Claude Debussy - "En blanc et noir" - 1. Avec emportement
After Debussy was diagnosed in 1909 with the cancer that would eventually prove fatal, he went into a compositional hiatus for several years. In 1915, the composer wrote that the urge to create had returned; one of the first gems from this spirit of renewal was "En Blanc et noir" (In white and black). According to Debussy, the three "caprices" comprising En Blanc et Noir "derive their color and feeling merely from the sonority of the piano, like the 'grays' of Velásquez." The opening movement, "Avec emportement" (with quick anger) is driven, even frenetic, and may serve as a kind of venting of feeling deriving from both the ravages of his illness and the raging horrors of World War I.
This video is a live performance from Sfmf's (San Francisco International Music Festival) 10th Anniversary Concert presented at the San Francisco Conservatory of Music on January 26, 2013.
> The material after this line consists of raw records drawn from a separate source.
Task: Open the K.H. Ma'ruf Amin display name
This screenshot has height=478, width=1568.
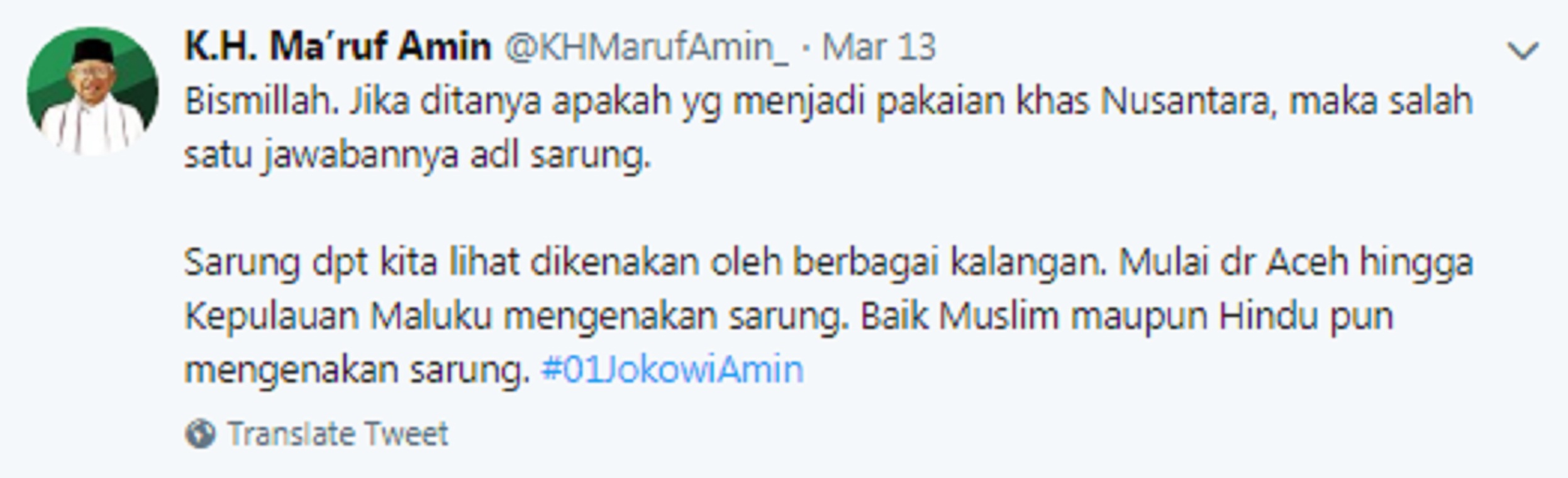Action: click(338, 47)
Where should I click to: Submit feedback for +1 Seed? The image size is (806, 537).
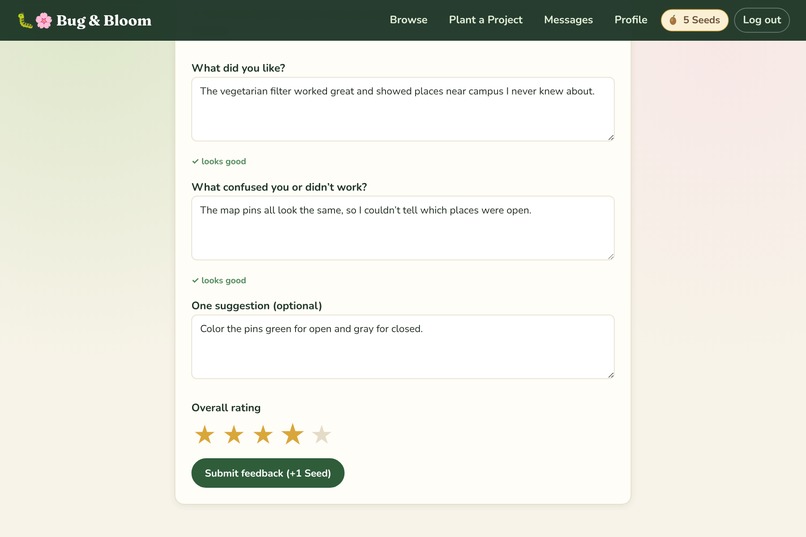coord(268,473)
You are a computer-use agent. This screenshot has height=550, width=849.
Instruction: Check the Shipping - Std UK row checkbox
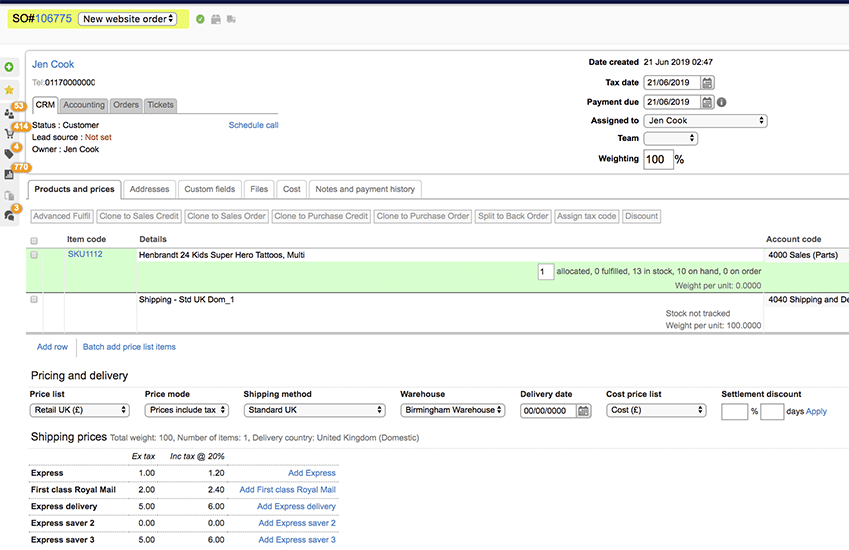pyautogui.click(x=35, y=300)
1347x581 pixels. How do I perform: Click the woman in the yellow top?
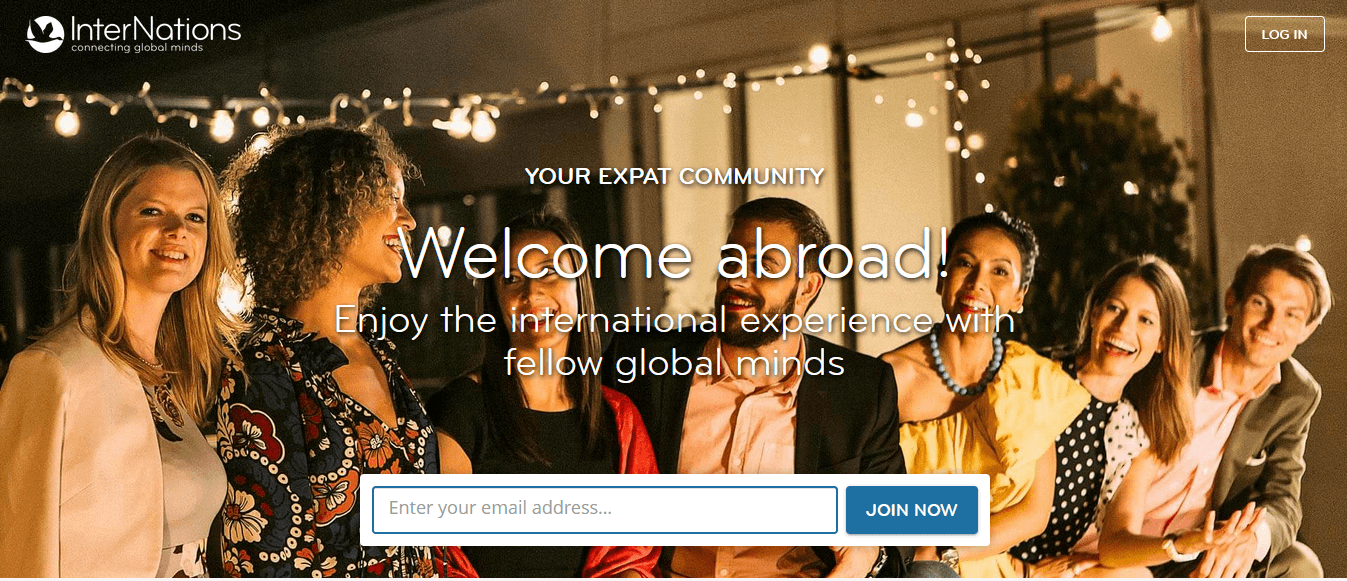(x=985, y=400)
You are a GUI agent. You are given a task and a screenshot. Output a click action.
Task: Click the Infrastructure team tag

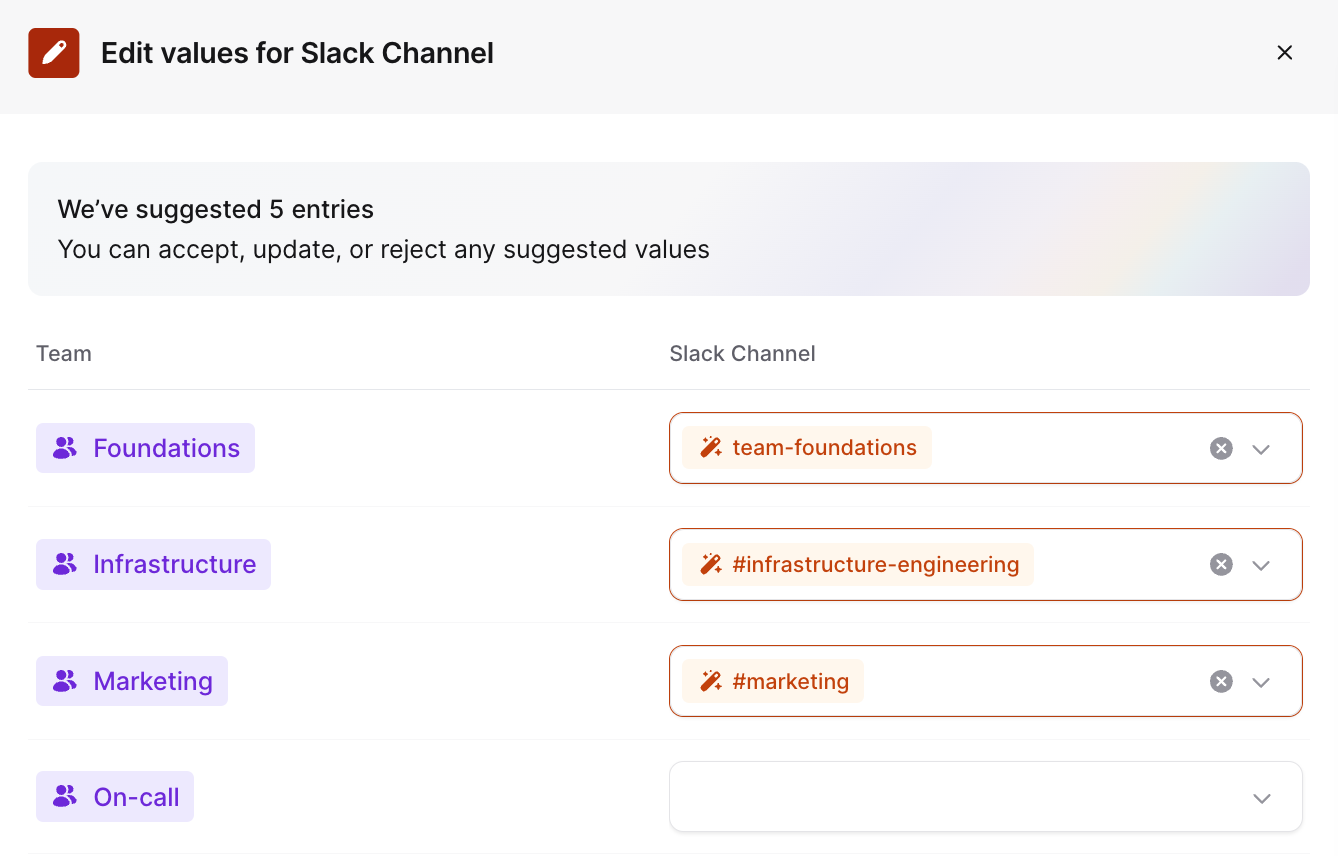154,564
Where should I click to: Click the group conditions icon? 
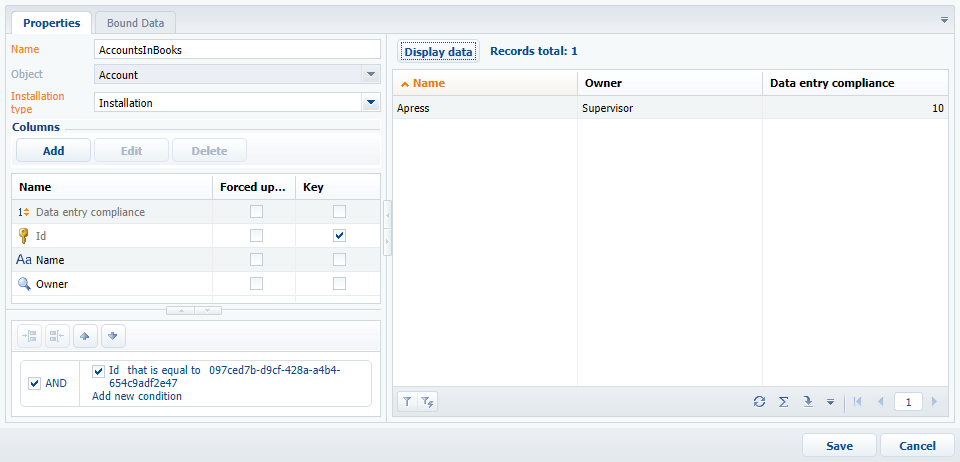29,337

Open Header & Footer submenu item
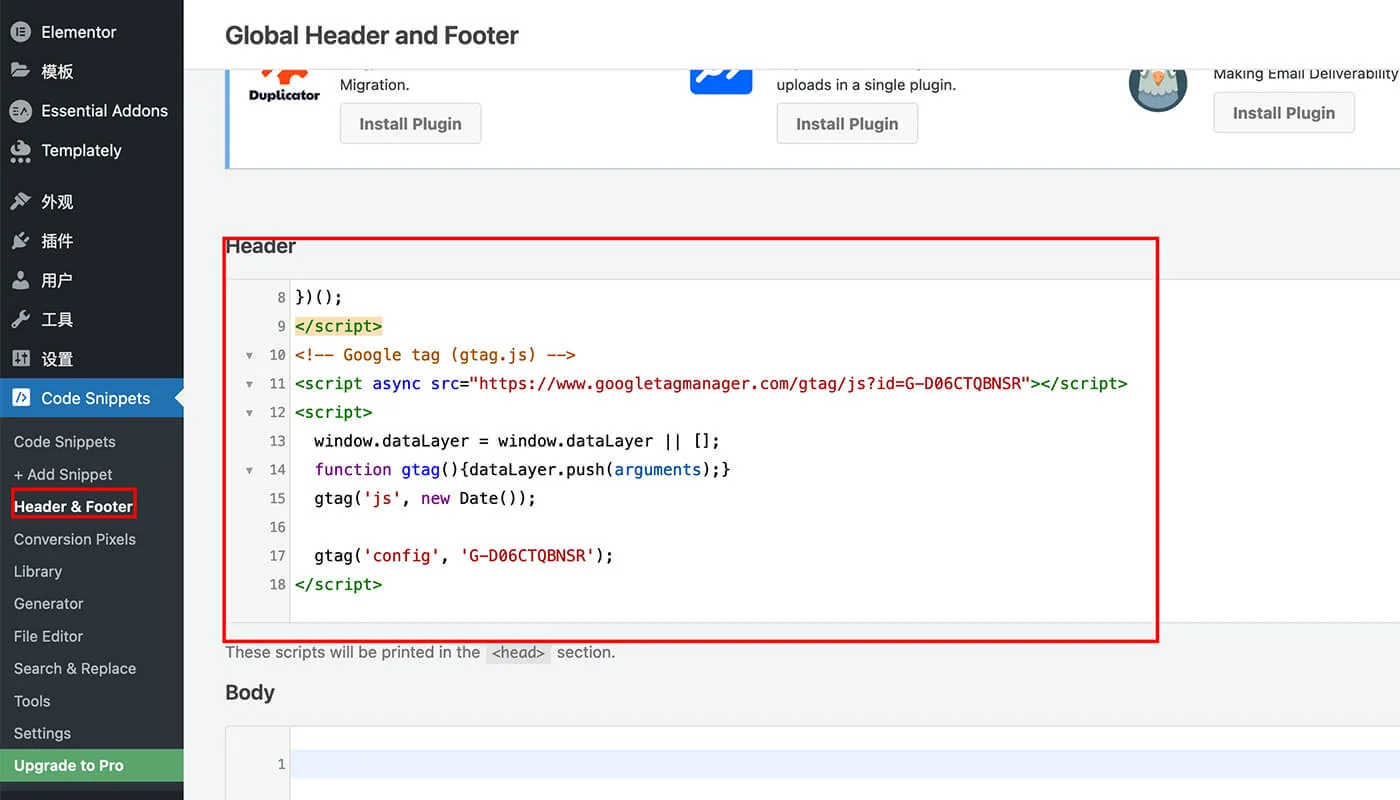point(73,506)
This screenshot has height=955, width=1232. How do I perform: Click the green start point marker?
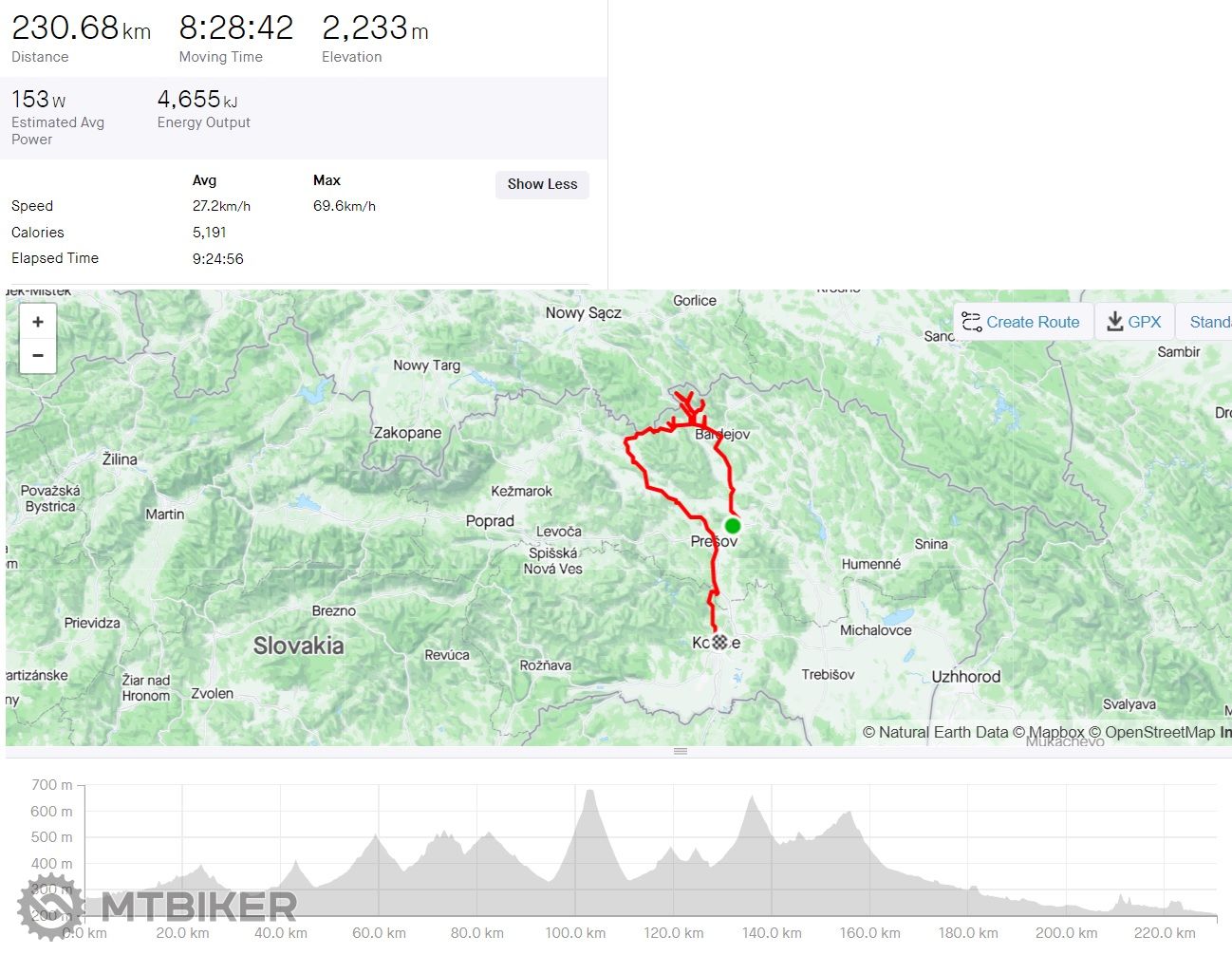pos(733,526)
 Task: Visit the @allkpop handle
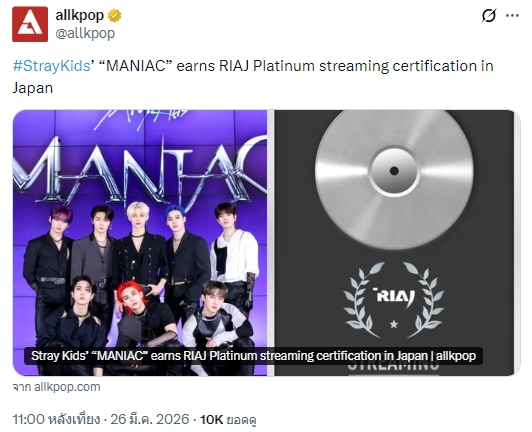[x=85, y=33]
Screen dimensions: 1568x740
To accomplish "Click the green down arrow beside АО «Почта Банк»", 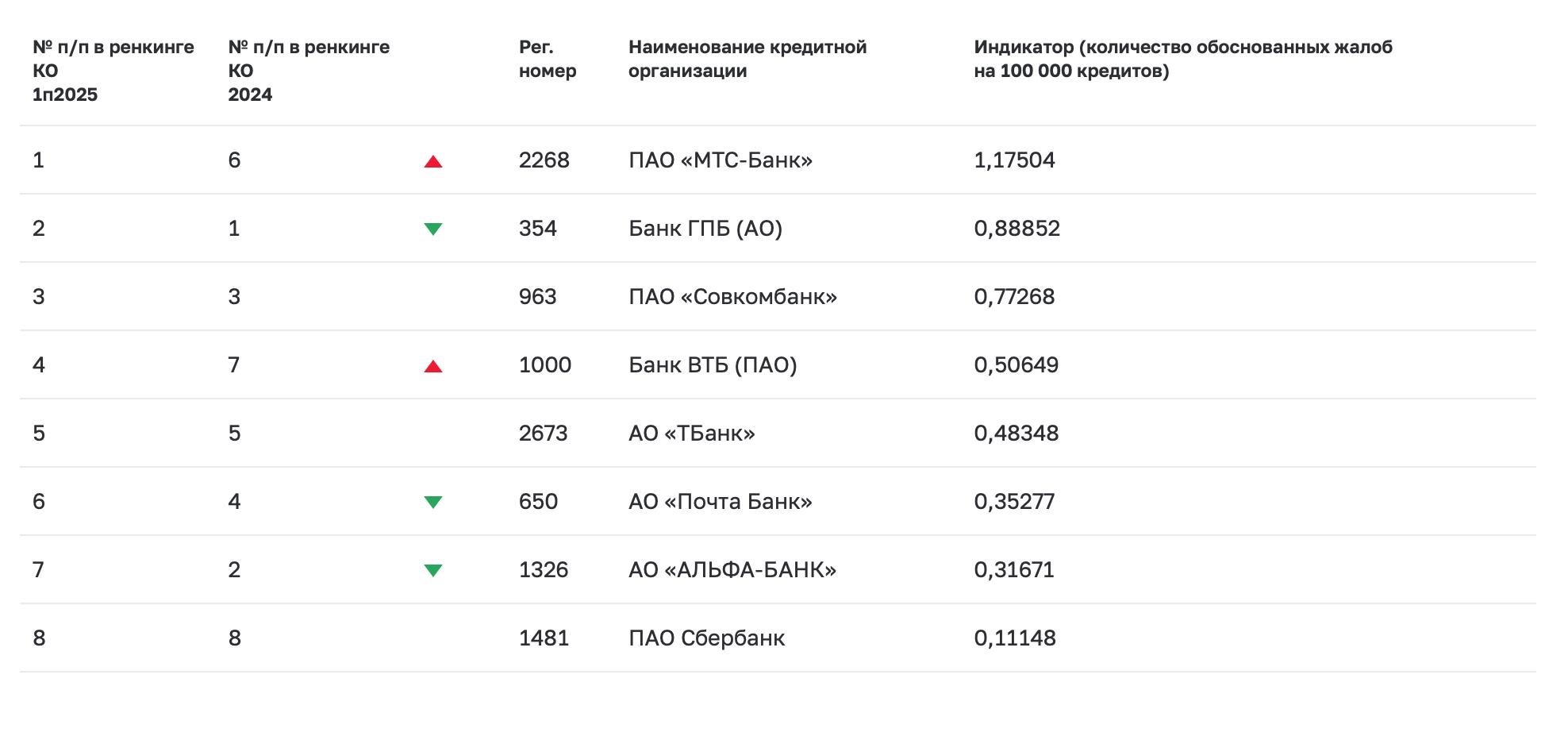I will click(x=432, y=503).
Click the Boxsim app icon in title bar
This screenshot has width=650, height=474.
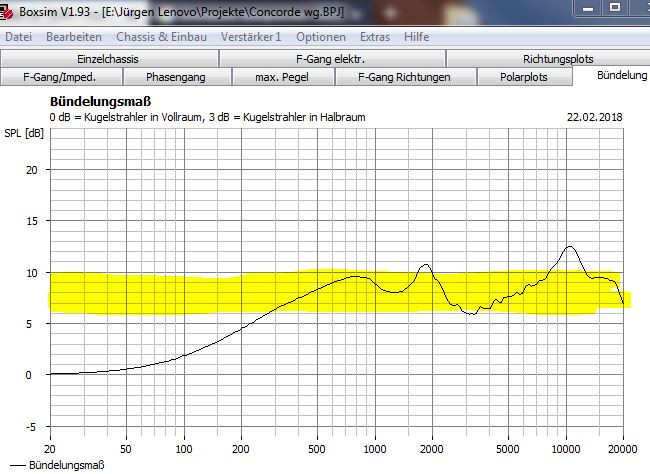[9, 11]
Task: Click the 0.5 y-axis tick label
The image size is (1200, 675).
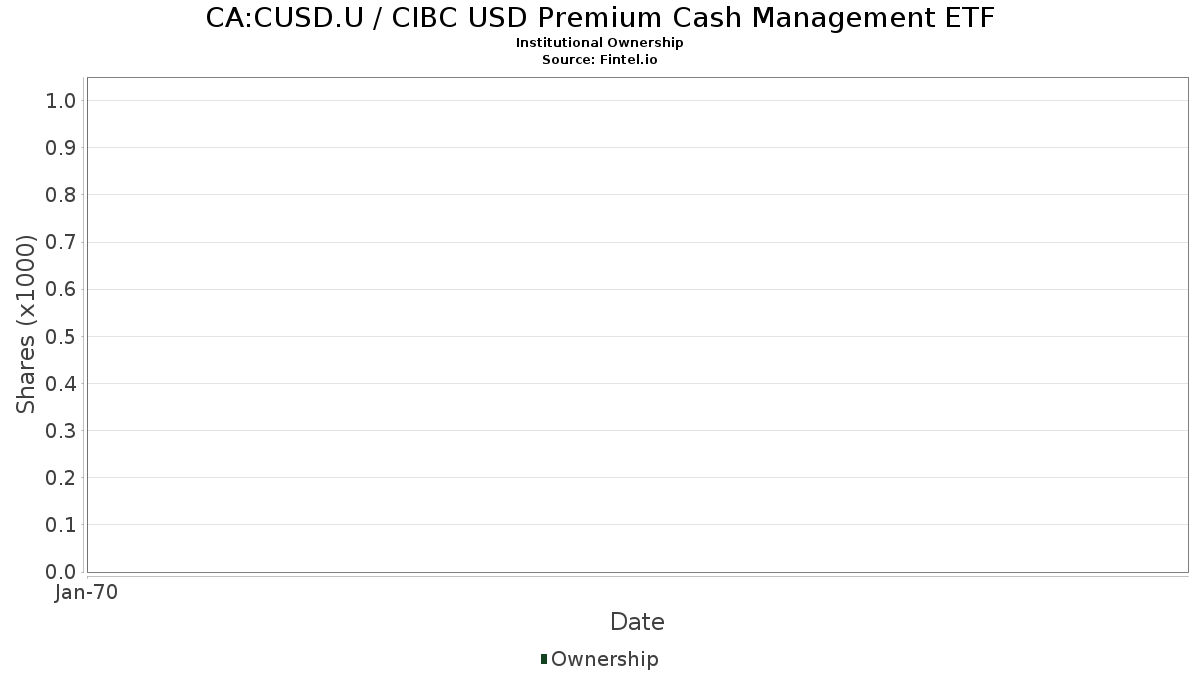Action: [x=61, y=336]
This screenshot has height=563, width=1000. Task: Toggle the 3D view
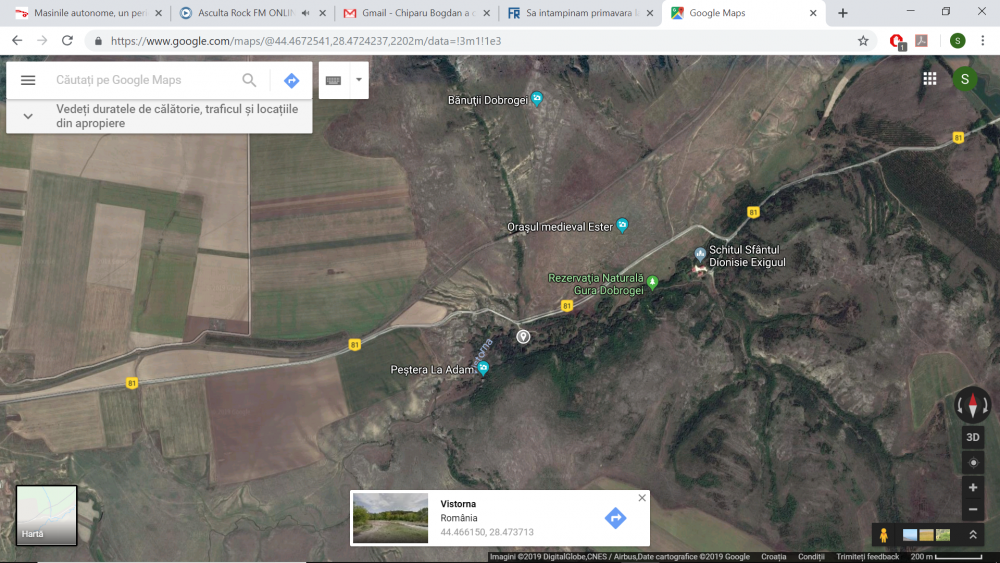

SF Music Festival Founders
Influenced by the artistic and cultural experiences of performing at international piano duo festivals in Europe and Russia, the Angelo Duo founded the San Francisco International Music Festival organization (Sfmf) in 2003. Sfmf sponsors the Milton & Peggy Salkind International Piano Duo Festival, which is the only festival of its kind in the United States that is solely dedicated to the art of piano duo. For more information on Sfmf and the 5th Salkind Festival in 2014, visit http://www.sfmf.org/
The Angelo Piano Duo
An Australian and American ensemble based in San Francisco, the Angelo Duo is known for concerts that feature an eclectic mix of musical styles. Alumni of the San Francisco Conservatory of Music (SFCM), Catherine and Anthony met at the Music and Arts Institute in San Francisco. The duo was developed and refined at SFCM under the direction of Milton and Peggy Salkind. The Angelo Duo's international career includes performances in Australia, England, Italy, Russia, Ukraine, Latvia, Lithuania, and the United States. The Angelos have toured five times in Russia and other Eastern European countries and, on several occasions, were the first American artists to perform for these audiences. In 2004, Catherine and Anthony were the recipients of the Mill Valley Art Commission's Milley Award for Achievement in the Musical Arts.